Like this Saul Bellow quote from Seb Fiedler. Don’t think it has to be head shrinks, but any professional advice about a problem always feels good if the problem gets an official name, more so than if it gets any meaningful solution.
The name of the rose. The bible of taxonomists everywhere ?
On the other hand, labels can misdirect you in problem-solving, especially if your map doesn’t match that of the labeler for the particular label. I’ve learned to be very wary of naming and to focus on particulars. Labels come and go out of fashion, but the problems remain. I’m no longer depressed, I just have a negative mind set!
Absolutely Georganna. I think the issue I was recording here is that somehow we “feel” better once something is given a name, even if the real meat is in the semantics of retaionships and other “particulars”.
Taxonomy is where I came into this space.
“And I’m convinced that knowing the names of things braces people up.”
It also gives us common ground.

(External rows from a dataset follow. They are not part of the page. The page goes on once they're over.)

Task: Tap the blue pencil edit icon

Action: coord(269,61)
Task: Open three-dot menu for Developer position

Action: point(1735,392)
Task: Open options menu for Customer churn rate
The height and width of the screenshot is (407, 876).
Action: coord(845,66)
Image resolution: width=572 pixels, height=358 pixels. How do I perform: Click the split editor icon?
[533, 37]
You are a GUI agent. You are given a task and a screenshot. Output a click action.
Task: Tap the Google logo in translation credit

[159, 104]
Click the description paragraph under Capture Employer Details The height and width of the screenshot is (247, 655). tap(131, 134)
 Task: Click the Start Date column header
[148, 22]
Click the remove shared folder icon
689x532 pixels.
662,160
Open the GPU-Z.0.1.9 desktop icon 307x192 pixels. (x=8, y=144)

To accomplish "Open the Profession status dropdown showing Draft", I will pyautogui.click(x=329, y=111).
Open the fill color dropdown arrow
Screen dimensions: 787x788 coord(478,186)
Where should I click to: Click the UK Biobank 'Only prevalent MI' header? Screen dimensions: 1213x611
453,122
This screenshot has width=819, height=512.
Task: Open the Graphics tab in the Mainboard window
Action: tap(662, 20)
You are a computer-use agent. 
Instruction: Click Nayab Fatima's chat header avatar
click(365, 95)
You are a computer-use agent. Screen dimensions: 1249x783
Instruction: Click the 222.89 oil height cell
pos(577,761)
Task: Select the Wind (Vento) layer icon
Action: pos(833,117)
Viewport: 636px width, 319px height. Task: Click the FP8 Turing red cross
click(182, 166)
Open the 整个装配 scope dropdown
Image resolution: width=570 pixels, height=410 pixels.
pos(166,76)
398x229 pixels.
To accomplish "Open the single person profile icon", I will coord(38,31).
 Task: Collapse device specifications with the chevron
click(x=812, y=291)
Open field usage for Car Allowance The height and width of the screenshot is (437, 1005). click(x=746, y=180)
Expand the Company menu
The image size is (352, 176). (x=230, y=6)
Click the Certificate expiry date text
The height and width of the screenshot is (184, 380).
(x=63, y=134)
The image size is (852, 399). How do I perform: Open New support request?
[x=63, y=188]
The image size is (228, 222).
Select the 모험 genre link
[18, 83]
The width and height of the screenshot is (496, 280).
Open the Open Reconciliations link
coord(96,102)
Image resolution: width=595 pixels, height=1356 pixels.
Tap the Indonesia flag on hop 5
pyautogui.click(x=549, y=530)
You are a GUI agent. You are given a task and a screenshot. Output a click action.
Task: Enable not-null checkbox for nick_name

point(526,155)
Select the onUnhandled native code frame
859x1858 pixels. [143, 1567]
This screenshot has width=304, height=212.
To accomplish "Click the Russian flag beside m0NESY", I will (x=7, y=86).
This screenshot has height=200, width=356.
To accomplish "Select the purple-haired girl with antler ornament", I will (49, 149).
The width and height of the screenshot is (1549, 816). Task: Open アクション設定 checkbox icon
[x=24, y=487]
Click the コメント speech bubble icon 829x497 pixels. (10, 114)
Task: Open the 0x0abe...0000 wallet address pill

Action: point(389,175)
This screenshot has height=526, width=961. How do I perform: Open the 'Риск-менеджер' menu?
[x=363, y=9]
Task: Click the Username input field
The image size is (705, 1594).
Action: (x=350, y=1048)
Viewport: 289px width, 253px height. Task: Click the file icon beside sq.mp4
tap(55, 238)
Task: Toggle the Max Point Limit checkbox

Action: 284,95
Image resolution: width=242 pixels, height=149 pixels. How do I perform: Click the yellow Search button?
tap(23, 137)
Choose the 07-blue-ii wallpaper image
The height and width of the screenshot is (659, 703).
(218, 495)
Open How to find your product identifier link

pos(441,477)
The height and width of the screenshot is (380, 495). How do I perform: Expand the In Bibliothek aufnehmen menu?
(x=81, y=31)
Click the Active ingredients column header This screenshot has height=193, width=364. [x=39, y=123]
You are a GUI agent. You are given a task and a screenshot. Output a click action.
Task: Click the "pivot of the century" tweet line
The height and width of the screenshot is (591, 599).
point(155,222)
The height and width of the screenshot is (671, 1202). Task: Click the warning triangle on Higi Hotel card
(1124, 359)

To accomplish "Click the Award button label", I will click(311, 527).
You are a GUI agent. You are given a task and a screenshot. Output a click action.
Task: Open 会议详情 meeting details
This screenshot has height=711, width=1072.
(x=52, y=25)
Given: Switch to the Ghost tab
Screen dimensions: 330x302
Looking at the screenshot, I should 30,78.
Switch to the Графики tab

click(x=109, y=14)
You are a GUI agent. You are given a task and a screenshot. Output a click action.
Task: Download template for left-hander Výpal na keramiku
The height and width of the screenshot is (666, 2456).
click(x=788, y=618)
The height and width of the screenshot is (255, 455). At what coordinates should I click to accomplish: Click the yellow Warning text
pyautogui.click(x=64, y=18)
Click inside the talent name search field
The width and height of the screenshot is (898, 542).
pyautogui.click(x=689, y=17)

It’s nice for me to know that there are others who feel compelled to do three things at once (one of those things being talking on the phone) I am now a “multi-tasker” instead of a neurotic who can’t focus.
Had that label not come into being, I never would have felt a part of that club or known there was one… all of those people with terrible cramps in their necks…
tell me how you “feel” better if you’re mislabeled and condemned to spend time and money pursuing a fallacious “cure” for a nonexistent “problem”! You might feel suspicious when people start slinging labels and slapping them on you, if you know what’s good for you.
I agree with you Georganna, the feel-good effect is skin deep, and easily crumbles when you think about it (as people like you or Alice or I would) …
But there’s no denying the basic effect, even for thoughtful people, seems fairly basic human ? It’s something to do with a problem shared is a problem halved, but as you say, not cured or even remotely addressed.